*** AVAILABLE RECORDS ***

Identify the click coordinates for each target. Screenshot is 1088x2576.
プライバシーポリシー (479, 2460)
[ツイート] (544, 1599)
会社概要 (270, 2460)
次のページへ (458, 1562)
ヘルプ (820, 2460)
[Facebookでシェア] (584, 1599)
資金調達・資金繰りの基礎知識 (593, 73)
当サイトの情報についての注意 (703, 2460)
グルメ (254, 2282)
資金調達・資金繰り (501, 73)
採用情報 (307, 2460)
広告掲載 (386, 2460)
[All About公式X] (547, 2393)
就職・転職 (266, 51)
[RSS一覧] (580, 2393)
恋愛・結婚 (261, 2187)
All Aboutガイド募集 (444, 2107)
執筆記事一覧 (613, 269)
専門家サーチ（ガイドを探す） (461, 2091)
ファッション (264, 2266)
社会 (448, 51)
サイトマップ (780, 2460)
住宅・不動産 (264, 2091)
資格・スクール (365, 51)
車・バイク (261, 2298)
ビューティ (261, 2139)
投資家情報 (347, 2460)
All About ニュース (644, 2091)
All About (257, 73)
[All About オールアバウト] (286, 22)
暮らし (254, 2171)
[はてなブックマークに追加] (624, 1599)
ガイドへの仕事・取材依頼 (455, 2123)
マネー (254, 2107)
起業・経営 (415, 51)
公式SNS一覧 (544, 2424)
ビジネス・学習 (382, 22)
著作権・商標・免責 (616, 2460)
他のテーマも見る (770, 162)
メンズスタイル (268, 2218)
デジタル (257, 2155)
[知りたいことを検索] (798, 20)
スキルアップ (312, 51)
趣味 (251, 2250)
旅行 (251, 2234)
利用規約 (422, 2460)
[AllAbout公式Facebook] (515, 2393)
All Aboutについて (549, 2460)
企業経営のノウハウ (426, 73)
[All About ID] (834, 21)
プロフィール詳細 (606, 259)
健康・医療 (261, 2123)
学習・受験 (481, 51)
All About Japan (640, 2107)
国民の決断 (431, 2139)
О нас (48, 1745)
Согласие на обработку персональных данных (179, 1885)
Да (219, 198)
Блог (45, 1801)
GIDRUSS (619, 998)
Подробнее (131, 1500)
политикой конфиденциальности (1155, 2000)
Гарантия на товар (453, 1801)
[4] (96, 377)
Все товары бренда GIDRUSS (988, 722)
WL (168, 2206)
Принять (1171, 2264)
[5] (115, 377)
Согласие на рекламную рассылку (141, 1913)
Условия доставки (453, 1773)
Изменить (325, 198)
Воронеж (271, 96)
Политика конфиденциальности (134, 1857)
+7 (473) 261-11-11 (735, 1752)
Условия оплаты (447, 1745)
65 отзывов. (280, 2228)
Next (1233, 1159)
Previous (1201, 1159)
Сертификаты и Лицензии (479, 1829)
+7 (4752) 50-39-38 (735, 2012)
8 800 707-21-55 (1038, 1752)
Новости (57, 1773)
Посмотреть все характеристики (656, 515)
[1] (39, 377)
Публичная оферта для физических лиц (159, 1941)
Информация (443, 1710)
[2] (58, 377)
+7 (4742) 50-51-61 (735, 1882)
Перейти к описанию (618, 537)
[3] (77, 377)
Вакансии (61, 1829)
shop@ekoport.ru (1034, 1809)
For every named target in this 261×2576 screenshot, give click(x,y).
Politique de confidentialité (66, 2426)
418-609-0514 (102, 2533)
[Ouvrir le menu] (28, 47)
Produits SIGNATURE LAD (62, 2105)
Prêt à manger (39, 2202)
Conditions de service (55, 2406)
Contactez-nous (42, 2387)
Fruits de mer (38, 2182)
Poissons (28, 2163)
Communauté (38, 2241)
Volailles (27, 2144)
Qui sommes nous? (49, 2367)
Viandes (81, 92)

*** End of AVAILABLE RECORDS ***

▸ WHAT IS EXPECTED
Across all the records above, find each line with "конфиденциальности" in it and copy it.

▸ PROBLEM SOLUTION
политикой конфиденциальности (1155, 2000)
Политика конфиденциальности (134, 1857)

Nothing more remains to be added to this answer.